→ **TASK**
Rescale the rows starting at the line containing "You are a GUI" and ending at the line containing "click(x=1345, y=30)". Reproduce only those lines, requests included, but multiply each click coordinate in the answers by 2.2, round to whole numbers with halves going up, and omit the pictures.

→ **MATERIAL SHOWN**
◇ ◇ ◇ ◇

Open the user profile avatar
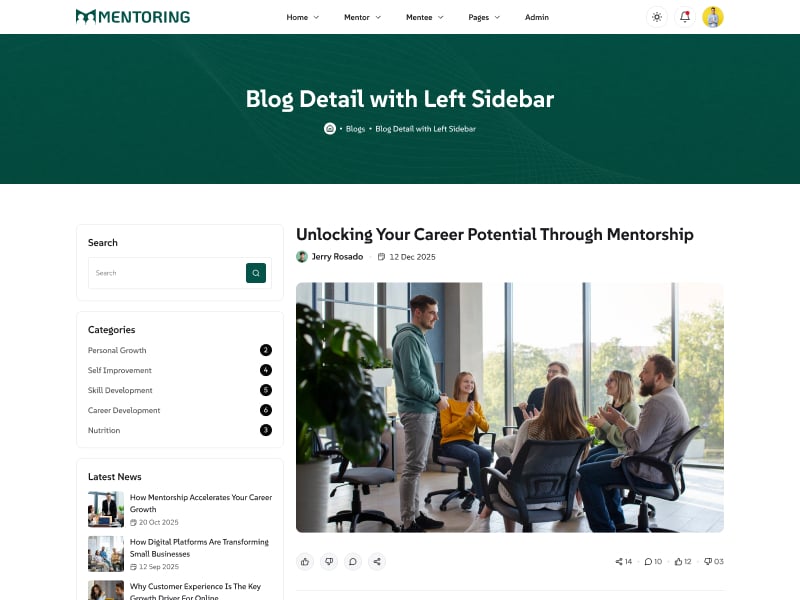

◇ ◇ ◇ ◇

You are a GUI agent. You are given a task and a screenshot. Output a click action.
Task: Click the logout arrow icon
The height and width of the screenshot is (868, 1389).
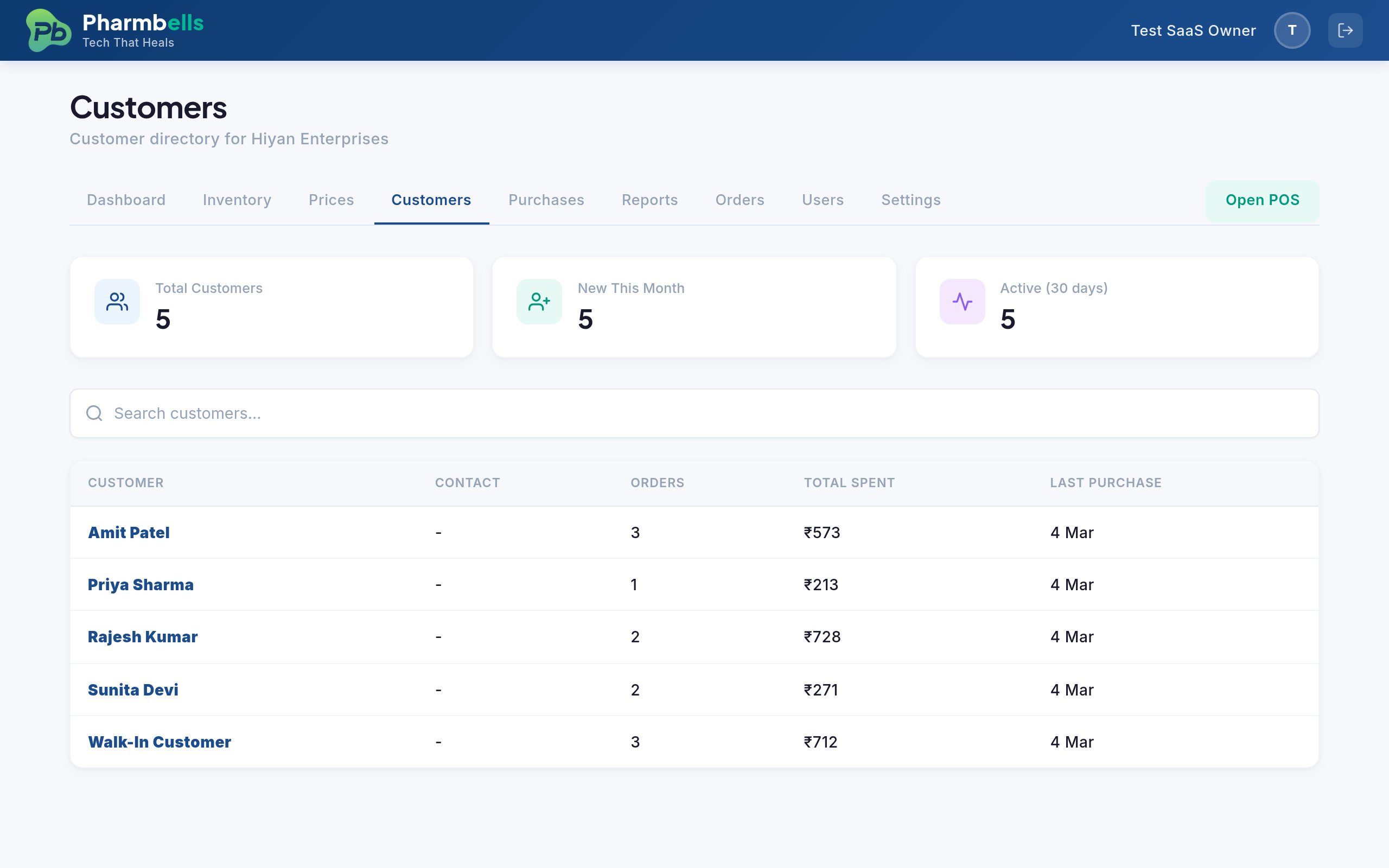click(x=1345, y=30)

◇ ◇ ◇ ◇

→ **EXPECTED ANSWER**
You are a GUI agent. You are given a task and a screenshot. Output a click action.
Task: Click the logout arrow icon
The height and width of the screenshot is (868, 1389).
click(x=2959, y=66)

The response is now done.